Write out every one of the following rows exactly as they appear, changing nothing.

• [Interface element rows]

»»

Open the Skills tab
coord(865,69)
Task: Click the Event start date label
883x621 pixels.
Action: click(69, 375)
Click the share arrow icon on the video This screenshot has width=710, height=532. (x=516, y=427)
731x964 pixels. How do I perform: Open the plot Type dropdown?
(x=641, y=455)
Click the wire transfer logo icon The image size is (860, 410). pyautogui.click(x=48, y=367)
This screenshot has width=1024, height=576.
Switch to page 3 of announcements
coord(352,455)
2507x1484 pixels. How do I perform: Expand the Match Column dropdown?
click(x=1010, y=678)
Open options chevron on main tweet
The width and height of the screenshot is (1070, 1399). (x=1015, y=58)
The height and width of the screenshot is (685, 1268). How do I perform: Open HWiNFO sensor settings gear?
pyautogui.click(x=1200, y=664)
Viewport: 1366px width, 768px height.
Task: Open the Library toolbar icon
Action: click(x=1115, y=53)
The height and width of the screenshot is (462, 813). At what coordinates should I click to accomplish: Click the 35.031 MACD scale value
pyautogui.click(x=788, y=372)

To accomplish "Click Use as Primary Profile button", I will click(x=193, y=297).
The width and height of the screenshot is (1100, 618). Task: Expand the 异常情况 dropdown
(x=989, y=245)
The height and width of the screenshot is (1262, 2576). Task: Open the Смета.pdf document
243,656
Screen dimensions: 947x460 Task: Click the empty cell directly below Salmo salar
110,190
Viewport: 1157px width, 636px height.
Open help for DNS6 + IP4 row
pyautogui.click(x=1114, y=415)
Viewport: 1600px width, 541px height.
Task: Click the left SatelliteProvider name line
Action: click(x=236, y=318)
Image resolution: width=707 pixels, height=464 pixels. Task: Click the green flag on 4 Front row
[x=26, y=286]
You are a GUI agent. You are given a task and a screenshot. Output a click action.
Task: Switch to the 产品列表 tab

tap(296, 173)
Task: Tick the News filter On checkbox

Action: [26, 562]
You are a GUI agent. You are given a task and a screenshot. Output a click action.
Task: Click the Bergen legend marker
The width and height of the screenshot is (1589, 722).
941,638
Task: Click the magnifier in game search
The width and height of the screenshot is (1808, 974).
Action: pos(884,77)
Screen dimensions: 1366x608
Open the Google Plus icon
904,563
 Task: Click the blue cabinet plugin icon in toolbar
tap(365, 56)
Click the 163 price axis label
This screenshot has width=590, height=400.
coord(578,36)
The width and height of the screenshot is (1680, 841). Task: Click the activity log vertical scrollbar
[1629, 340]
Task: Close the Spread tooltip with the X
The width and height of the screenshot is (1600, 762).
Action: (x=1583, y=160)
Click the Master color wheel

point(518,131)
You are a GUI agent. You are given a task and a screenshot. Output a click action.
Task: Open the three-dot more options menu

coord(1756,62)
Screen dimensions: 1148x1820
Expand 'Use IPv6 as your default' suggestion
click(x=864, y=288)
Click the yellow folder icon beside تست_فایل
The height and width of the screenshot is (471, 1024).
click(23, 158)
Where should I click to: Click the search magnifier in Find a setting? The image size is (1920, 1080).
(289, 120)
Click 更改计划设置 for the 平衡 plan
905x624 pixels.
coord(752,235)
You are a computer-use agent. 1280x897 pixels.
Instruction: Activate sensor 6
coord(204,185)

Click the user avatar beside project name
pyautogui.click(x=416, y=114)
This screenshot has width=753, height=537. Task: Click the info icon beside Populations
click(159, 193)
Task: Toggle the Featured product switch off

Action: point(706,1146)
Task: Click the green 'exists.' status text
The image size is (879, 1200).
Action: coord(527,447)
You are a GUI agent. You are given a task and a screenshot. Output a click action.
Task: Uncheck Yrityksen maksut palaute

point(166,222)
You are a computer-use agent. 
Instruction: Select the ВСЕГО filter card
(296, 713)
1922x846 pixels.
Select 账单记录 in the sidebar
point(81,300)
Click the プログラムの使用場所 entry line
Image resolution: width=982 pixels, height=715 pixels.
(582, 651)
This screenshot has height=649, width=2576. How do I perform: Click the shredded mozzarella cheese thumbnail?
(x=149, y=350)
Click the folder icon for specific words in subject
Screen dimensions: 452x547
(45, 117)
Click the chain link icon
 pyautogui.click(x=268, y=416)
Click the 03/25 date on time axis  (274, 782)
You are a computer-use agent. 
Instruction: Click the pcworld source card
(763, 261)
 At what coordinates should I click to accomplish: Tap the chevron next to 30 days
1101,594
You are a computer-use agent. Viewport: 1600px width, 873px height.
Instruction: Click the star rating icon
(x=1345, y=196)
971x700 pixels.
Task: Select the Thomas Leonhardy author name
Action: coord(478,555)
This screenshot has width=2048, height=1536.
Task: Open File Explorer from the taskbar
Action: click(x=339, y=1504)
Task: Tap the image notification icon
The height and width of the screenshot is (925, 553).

««

• [Result for this task]
Open the Skills tab
coord(865,69)
Task: Click the Event start date label
883x621 pixels.
Action: click(69, 375)
Click the share arrow icon on the video This screenshot has width=710, height=532. (x=516, y=427)
731x964 pixels. How do I perform: Open the plot Type dropdown?
(x=641, y=455)
Click the wire transfer logo icon The image size is (860, 410). pyautogui.click(x=48, y=367)
This screenshot has width=1024, height=576.
Switch to page 3 of announcements
coord(352,455)
2507x1484 pixels. How do I perform: Expand the Match Column dropdown?
click(x=1010, y=678)
Open options chevron on main tweet
The width and height of the screenshot is (1070, 1399). (x=1015, y=58)
The height and width of the screenshot is (685, 1268). How do I perform: Open HWiNFO sensor settings gear?
pyautogui.click(x=1200, y=664)
Viewport: 1366px width, 768px height.
Task: Open the Library toolbar icon
Action: click(x=1115, y=53)
The height and width of the screenshot is (462, 813). At what coordinates should I click to accomplish: Click the 35.031 MACD scale value
pyautogui.click(x=788, y=372)

To accomplish "Click Use as Primary Profile button", I will click(x=193, y=297).
The width and height of the screenshot is (1100, 618). Task: Expand the 异常情况 dropdown
(x=989, y=245)
The height and width of the screenshot is (1262, 2576). Task: Open the Смета.pdf document
243,656
Screen dimensions: 947x460 Task: Click the empty cell directly below Salmo salar
110,190
Viewport: 1157px width, 636px height.
Open help for DNS6 + IP4 row
pyautogui.click(x=1114, y=415)
Viewport: 1600px width, 541px height.
Task: Click the left SatelliteProvider name line
Action: click(x=236, y=318)
Image resolution: width=707 pixels, height=464 pixels. Task: Click the green flag on 4 Front row
[x=26, y=286]
You are a GUI agent. You are given a task and a screenshot. Output a click action.
Task: Switch to the 产品列表 tab

tap(296, 173)
Task: Tick the News filter On checkbox

Action: [26, 562]
You are a GUI agent. You are given a task and a screenshot. Output a click action.
Task: Click the Bergen legend marker
The width and height of the screenshot is (1589, 722).
941,638
Task: Click the magnifier in game search
The width and height of the screenshot is (1808, 974).
Action: pos(884,77)
Screen dimensions: 1366x608
Open the Google Plus icon
904,563
 Task: Click the blue cabinet plugin icon in toolbar
tap(365, 56)
Click the 163 price axis label
This screenshot has width=590, height=400.
coord(578,36)
The width and height of the screenshot is (1680, 841). Task: Click the activity log vertical scrollbar
[1629, 340]
Task: Close the Spread tooltip with the X
The width and height of the screenshot is (1600, 762).
Action: (x=1583, y=160)
Click the Master color wheel

point(518,131)
You are a GUI agent. You are given a task and a screenshot. Output a click action.
Task: Open the three-dot more options menu

coord(1756,62)
Screen dimensions: 1148x1820
Expand 'Use IPv6 as your default' suggestion
click(x=864, y=288)
Click the yellow folder icon beside تست_فایل
The height and width of the screenshot is (471, 1024).
click(23, 158)
Where should I click to: Click the search magnifier in Find a setting? The image size is (1920, 1080).
(289, 120)
Click 更改计划设置 for the 平衡 plan
905x624 pixels.
coord(752,235)
You are a computer-use agent. 1280x897 pixels.
Instruction: Activate sensor 6
coord(204,185)

Click the user avatar beside project name
pyautogui.click(x=416, y=114)
This screenshot has width=753, height=537. Task: Click the info icon beside Populations
click(159, 193)
Task: Toggle the Featured product switch off

Action: point(706,1146)
Task: Click the green 'exists.' status text
The image size is (879, 1200).
Action: coord(527,447)
You are a GUI agent. You are given a task and a screenshot. Output a click action.
Task: Uncheck Yrityksen maksut palaute

point(166,222)
You are a computer-use agent. 
Instruction: Select the ВСЕГО filter card
(296, 713)
1922x846 pixels.
Select 账单记录 in the sidebar
point(81,300)
Click the プログラムの使用場所 entry line
Image resolution: width=982 pixels, height=715 pixels.
(582, 651)
This screenshot has height=649, width=2576. How do I perform: Click the shredded mozzarella cheese thumbnail?
(x=149, y=350)
Click the folder icon for specific words in subject
Screen dimensions: 452x547
(45, 117)
Click the chain link icon
 pyautogui.click(x=268, y=416)
Click the 03/25 date on time axis  (274, 782)
You are a computer-use agent. 
Instruction: Click the pcworld source card
(763, 261)
 At what coordinates should I click to accomplish: Tap the chevron next to 30 days
1101,594
You are a computer-use agent. Viewport: 1600px width, 873px height.
Instruction: Click the star rating icon
(x=1345, y=196)
971x700 pixels.
Task: Select the Thomas Leonhardy author name
Action: coord(478,555)
This screenshot has width=2048, height=1536.
Task: Open File Explorer from the taskbar
Action: click(x=339, y=1504)
Task: Tap the image notification icon
The height and width of the screenshot is (925, 553).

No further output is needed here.